• **Task objective**: From the data below, retype exactly the lines starting with the one that contains "Facebook (18, 1003)" and ending with the one that contains "Hunter Biden (75, 1003)", both included.

• **Records provided**:
------------------------------
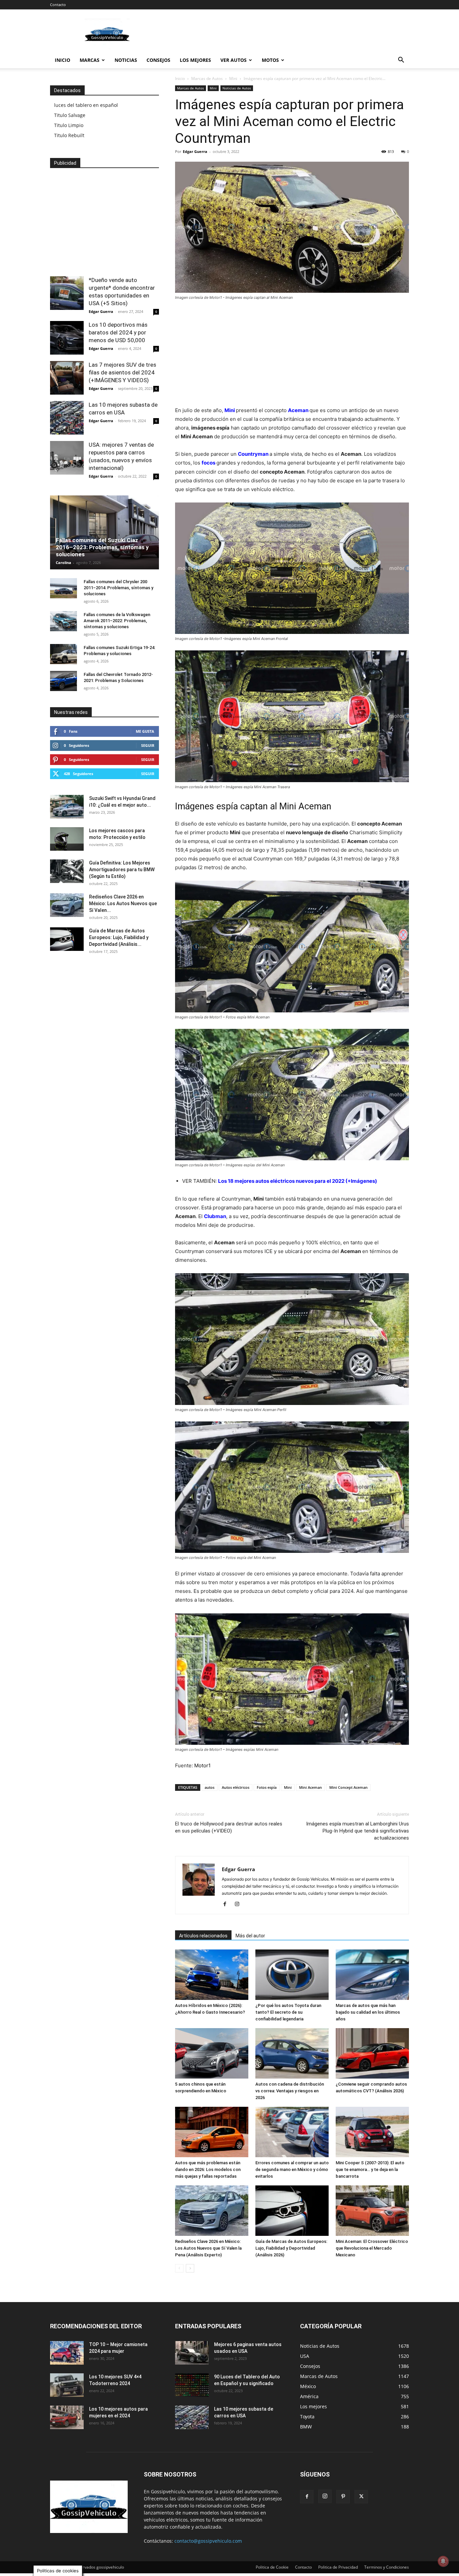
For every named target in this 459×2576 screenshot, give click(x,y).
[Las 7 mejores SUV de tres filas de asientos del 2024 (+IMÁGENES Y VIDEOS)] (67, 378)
------------------------------
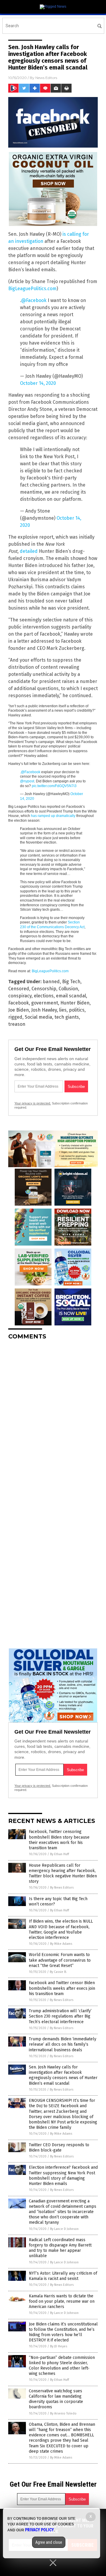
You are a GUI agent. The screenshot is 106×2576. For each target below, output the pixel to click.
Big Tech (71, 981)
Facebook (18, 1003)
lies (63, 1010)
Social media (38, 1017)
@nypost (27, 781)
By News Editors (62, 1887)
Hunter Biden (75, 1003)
------------------------------
• **Output**:
Facebook (18, 1003)
lies (63, 1010)
Social media (38, 1017)
@nypost (27, 781)
By News Editors (62, 1887)
Hunter Biden (75, 1003)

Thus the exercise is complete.